Qualitative risk matrix

Quantitative risk ranking schemes

The risk matrix is depiction of the frequency and consequences. Quantitative treatment can also be extended to risk matrix. Typical scheme of risk indexing is shown in Fig. 10. The probability values can be high (<10−1 per year), medium (10−2 to 10−1), low (10−4 to 10−2) or extremely low (10−6 to 10−4). The consequences are categorized as high to extremely low based on whether the incident has serious impact on off-site and on-site.

Fig. 10
figure 10

Risk indexing

3.3 Risk Based Inspection for Chemical Facility

Last decade saw a trend where life management programmes are globally moving from prescriptive/time-based towards risk- based decision making. Risk analysis finds use/application in decision making, for operation, maintenance and regulatory activities. This methodology has been applied in planning maintenance activities such as testing time, repair time, inspection interval etc. When this is applied to inspection planning, it is termed as Risk based inspection. Risk Based Inspection (RBI) is a method for using risk as a basis for prioritizing and managing the efforts in an inspection program. Risk Based Inspection focuses the utilization of risk quantification in formulating an In-Service Inspection (ISI) plan thereby emphasizing the importance of surveillance and maintenance activities on plant risk. RBI would be able to establish an effective structural integrity management programme, which reduces plant down time, industry and regulatory burdens, and continue to maintain plant safety. For applying the frame work of Risk Based Inspection, it is required to estimate likelihood or probability of failure (PoF) of components in process plant and their consequence (CoF), in terms of damage to the equipment and impact of toxic release to public.

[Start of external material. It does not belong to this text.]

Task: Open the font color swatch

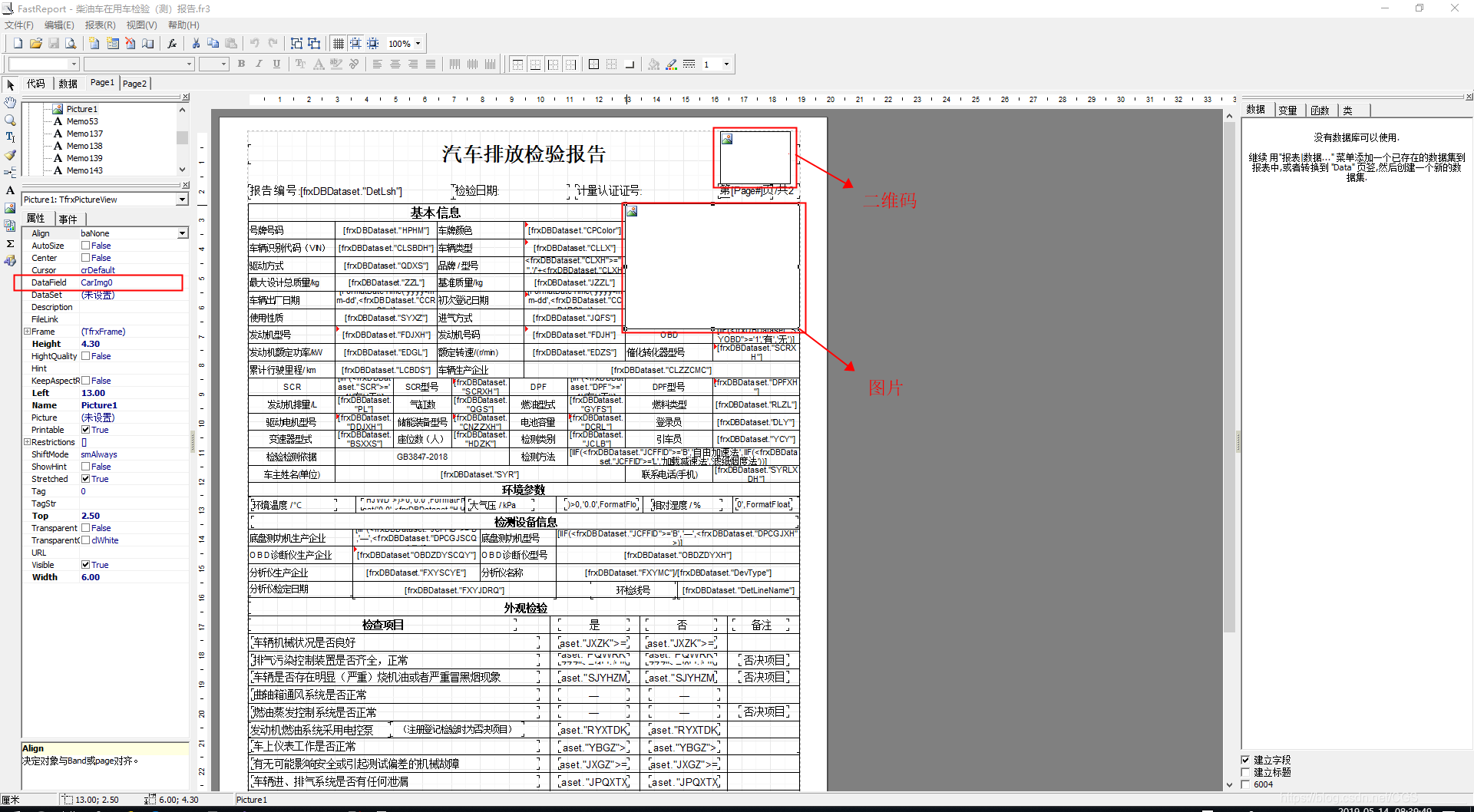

Probability of Failure (PoF) of a component can be estimated from operating experience data/stress-strength models/expert judgment. Service Data Analysis based on operating experience is one of the popularly employed method used for this purpose. Data bases such as OREDA 2002 [12] are the result of various collaborative efforts taken towards methodical collection of operating experience information, which can be termed as generic data base. Consequence of Failure (CoF) estimation, looks into damage as well as toxic impact analysis. Consequence analysis can be performed either in a qualitative manner or detailed quantitative analysis. API 581, Base Resource Document for Risk based Inspection [13], may be used, which provides factors for damage and toxic consequence. After determining the PoF and CoF category, it needs to be applied to Risk matrix to establish the inspection category [14].

4 Concluding Remarks

While doing Probabilistic Safety Assessment, major challenge is in ensuring the correctness and completeness of initiating events possible from the industry. Probability of these events are depend on industry specific, since it needs to consider the environment, test and maintenance practices, safety culture prevailing etc. However, while conducting such analysis at the design, falls back on available information from generic source. It is recommended to have a proper data collection process to improve the predicted failure rates to be made realistic to the extent possible. The consequence analysis finally gives us the individual and collective exposures to hazardous material, number of health effects (both fatal and non-fatal), and costs of disruption. These consequences can be mitigated by countermeasures and the effect of countermeasures on the exposure also accounted in the consequence analysis codes. The analysis tool will help decision makers to estimate numbers of people and areas affected by emergency countermeasures. The probabilistic approach will give statistical results like minimum, maximum, xth percentile number of people exposed to a threshold dose/hazards or areas to be evacuated. Hence Probabilistic Safety Assessment is an essential tool for ensuring the safety of any type of facility.